Esta circunstancia sería, igualmente, capaz de encuadrar en la segunda causal: en tanto independencia
e imparcialidad son condiciones exigidas para ser árbitro (ver, por ejemplo, los ya citados artículos 11.5
de la Ley Modelo de UNCITRAL y 11.1 del Reglamento de la CCI), la ausencia de esas cualidades
conduciría a que el tribunal no se encuentre regularmente constituido o, para utilizar la expresión
contenida en la Ley Modelo y en la Convención de Nueva York, careciendo los árbitros de ellas, la
composición del tribunal arbitral no se habría ajustado al acuerdo entre las partes o a la ley.

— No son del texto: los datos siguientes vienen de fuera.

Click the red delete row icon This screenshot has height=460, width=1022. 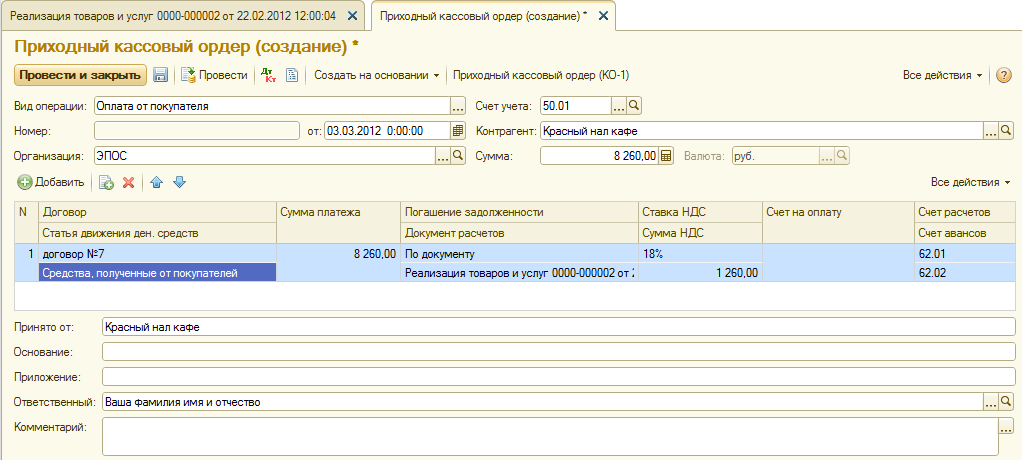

Por lo dicho, nadie puede negar la importancia de preservar la integridad del arbitraje ni la lógica de las
reglas que comentamos. Sin embargo, también es exigible a las partes una conducta diligente y leal
para con el proceso: lo primero, para averiguar por sí mismas aquellos antecedentes de los árbitros que
sean de dominio público; lo segundo, para deducir la recusación tan pronto conozcan alguna situación
susceptible de provocarla, en lugar de esperar a conocer el resultado del laudo para deducir el recurso
de nulidad invocando alguna de las causales mencionadas. Es por ello que la mayoría de las leyes y
reglamentos de arbitraje prevén que la prosecución del arbitraje, conociendo que no se ha cumplido
alguna disposición de la ley o del reglamento o algún requisito del acuerdo de arbitraje y sin expresar
prontamente su objeción, implica una renuncia al derecho a objetar la validez del procedimiento por esa
razón.

Esta regla encuentra sus raíces en el principio nemo contra factum propius venire potest, que tiene su
fundamento axiológico en el principio más general de la buena fe. Y no sólo es aplicable en los
regímenes de derecho romano continental –en los cuales se considera un principio fundamental del
derecho comercial internacional– sino también en los del Common Law, a través de la figura del
estoppel. Con base en esta regla, quien haya conocido y consentido una situación susceptible de
afectar la independencia e imparcialidad de un árbitro no sólo no podría plantear luego la recusación,
sino tampoco la nulidad del laudo, ni podría invocarse como causal para resistir la ejecución de un
laudo extranjero.

Las escuetas referencias fácticas que surgen del fallo impiden emitir un juicio sobre la solución
adoptada por la Corte. Inicialmente puede causar sorpresa que se haya convalidado un laudo dictado
por un tribunal cuyos integrantes tenían vinculaciones profesionales o comerciales no reveladas con
alguna de las partes. Sin embargo, conociendo que los tribunales franceses han sido históricamente
celosos guardianes de la imparcialidad e independencia de los árbitros, es probable que hayan existido
en el caso elementos que llevaron a los jueces al convencimiento de que la demandada conocía –y
consintió– las circunstancias que luego invocó como casuales de anulación.